- Task to carry out -
What do the lines from the top of the data through the line with "You are a computer-use agent. This" say? Quote them exactly and include both ends.

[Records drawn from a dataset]
::::::

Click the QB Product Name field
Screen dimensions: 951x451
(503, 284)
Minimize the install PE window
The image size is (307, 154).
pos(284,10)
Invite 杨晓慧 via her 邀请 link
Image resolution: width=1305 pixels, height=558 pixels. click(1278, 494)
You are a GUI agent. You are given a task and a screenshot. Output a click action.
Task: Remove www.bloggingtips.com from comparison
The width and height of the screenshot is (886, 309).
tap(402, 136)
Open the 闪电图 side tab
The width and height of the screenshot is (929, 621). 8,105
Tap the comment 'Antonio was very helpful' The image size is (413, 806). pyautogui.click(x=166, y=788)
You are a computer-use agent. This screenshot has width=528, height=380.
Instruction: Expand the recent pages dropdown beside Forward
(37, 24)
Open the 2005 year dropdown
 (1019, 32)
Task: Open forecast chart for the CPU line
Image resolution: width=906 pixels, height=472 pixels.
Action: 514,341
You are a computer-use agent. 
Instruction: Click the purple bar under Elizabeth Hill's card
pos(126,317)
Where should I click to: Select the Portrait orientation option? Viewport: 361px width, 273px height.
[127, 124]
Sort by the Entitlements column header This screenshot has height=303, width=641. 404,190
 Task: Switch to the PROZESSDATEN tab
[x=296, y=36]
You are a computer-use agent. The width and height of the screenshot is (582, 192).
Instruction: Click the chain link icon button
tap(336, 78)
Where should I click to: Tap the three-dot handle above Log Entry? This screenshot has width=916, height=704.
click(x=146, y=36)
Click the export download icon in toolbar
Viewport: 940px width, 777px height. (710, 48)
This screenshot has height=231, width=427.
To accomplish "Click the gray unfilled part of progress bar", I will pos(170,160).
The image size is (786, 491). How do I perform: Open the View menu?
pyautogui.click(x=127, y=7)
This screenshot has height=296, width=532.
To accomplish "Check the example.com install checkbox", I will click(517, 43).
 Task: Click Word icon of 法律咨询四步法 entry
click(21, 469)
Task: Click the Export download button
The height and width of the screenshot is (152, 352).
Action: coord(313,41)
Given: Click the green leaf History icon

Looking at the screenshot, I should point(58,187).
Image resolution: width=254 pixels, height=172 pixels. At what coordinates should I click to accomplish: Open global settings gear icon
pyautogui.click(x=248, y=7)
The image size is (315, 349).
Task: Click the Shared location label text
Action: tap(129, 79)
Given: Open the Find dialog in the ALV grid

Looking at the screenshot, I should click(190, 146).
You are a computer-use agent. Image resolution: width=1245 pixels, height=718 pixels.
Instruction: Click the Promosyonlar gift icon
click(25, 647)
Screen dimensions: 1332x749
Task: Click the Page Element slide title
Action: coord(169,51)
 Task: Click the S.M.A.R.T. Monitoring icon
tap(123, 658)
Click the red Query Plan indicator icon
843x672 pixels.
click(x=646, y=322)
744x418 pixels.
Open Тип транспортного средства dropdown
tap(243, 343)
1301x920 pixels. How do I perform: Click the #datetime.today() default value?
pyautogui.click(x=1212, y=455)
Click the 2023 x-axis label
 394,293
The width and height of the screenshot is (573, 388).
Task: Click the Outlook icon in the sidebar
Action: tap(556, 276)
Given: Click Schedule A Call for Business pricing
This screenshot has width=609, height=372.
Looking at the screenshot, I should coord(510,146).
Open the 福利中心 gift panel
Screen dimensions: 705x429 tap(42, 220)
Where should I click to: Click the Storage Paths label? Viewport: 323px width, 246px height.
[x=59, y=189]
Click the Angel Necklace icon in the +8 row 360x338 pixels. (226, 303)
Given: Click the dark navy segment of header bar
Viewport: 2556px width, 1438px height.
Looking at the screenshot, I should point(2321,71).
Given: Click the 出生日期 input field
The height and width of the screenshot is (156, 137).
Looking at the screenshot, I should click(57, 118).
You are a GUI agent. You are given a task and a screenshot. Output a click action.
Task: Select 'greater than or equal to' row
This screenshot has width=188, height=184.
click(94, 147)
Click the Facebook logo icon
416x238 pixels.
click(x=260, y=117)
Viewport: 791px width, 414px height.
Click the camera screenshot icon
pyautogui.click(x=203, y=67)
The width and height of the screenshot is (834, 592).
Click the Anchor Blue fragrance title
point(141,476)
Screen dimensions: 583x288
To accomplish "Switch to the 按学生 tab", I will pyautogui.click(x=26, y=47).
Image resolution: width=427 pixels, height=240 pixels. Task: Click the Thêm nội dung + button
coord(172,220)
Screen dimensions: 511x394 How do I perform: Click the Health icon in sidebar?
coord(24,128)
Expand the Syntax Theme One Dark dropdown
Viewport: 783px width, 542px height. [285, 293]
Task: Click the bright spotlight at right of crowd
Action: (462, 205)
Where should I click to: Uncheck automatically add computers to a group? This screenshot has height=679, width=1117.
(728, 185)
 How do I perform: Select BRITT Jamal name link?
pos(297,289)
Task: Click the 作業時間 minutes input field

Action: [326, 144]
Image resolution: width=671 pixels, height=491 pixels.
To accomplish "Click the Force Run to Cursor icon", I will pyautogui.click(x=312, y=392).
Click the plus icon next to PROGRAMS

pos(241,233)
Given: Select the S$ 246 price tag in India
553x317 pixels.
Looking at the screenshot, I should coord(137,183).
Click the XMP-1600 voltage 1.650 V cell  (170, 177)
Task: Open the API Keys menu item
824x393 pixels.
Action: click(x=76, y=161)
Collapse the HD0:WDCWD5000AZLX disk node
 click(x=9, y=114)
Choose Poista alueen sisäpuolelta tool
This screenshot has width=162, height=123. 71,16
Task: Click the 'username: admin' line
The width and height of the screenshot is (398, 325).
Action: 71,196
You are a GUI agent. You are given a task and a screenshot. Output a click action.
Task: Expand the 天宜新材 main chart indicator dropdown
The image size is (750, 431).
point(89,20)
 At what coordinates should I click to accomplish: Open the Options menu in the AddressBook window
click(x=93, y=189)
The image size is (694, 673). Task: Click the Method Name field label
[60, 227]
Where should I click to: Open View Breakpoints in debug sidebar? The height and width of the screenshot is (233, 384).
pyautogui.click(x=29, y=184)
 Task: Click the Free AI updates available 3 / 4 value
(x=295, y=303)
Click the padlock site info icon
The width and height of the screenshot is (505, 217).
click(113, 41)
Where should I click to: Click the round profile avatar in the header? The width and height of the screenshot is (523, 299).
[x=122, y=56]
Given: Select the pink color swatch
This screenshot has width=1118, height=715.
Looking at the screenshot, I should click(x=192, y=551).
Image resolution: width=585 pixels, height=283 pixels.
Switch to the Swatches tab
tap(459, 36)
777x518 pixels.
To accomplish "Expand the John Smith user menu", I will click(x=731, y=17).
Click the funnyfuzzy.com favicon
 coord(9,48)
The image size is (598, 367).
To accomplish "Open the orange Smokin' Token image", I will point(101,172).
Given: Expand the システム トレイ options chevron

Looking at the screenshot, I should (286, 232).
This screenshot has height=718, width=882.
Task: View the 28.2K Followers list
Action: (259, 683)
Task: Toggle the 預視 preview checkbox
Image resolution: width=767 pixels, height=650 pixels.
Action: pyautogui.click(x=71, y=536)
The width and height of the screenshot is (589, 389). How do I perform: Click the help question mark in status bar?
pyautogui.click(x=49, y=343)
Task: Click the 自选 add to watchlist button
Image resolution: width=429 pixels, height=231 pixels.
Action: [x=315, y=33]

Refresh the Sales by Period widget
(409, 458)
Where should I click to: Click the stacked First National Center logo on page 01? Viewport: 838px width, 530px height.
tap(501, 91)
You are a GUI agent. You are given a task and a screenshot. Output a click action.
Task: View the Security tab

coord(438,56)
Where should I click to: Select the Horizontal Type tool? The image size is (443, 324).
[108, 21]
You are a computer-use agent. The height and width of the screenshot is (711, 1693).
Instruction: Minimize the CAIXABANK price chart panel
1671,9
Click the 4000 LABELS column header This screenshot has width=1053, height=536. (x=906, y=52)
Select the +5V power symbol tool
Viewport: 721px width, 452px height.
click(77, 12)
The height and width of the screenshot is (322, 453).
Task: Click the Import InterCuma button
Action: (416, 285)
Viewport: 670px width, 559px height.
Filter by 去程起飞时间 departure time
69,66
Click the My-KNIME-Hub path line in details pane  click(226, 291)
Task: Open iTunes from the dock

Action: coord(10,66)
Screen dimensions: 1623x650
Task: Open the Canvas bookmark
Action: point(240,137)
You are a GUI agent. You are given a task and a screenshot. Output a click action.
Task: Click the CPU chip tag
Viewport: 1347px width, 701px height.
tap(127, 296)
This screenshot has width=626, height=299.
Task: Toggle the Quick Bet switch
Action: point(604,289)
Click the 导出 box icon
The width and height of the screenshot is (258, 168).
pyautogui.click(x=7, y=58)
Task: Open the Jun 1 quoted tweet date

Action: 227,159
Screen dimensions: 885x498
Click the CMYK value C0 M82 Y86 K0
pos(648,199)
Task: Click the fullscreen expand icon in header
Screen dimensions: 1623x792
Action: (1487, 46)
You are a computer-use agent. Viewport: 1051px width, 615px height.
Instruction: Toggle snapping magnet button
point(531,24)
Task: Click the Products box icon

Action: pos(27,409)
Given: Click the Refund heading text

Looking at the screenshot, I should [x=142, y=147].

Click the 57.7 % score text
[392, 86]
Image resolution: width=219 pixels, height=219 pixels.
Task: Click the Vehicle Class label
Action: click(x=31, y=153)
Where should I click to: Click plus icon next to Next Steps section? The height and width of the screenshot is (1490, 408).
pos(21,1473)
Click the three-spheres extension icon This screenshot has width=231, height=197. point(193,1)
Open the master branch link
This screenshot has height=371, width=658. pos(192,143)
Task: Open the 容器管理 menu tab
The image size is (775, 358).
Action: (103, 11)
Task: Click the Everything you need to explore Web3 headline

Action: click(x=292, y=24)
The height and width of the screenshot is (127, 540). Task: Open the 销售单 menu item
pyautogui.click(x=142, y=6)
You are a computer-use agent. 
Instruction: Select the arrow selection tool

::::::

- Exercise output -
Click the QB Product Name field
Screen dimensions: 951x451
(503, 284)
Minimize the install PE window
The image size is (307, 154).
pos(284,10)
Invite 杨晓慧 via her 邀请 link
Image resolution: width=1305 pixels, height=558 pixels. click(1278, 494)
You are a GUI agent. You are given a task and a screenshot. Output a click action.
Task: Remove www.bloggingtips.com from comparison
The width and height of the screenshot is (886, 309).
tap(402, 136)
Open the 闪电图 side tab
The width and height of the screenshot is (929, 621). 8,105
Tap the comment 'Antonio was very helpful' The image size is (413, 806). pyautogui.click(x=166, y=788)
You are a computer-use agent. This screenshot has width=528, height=380.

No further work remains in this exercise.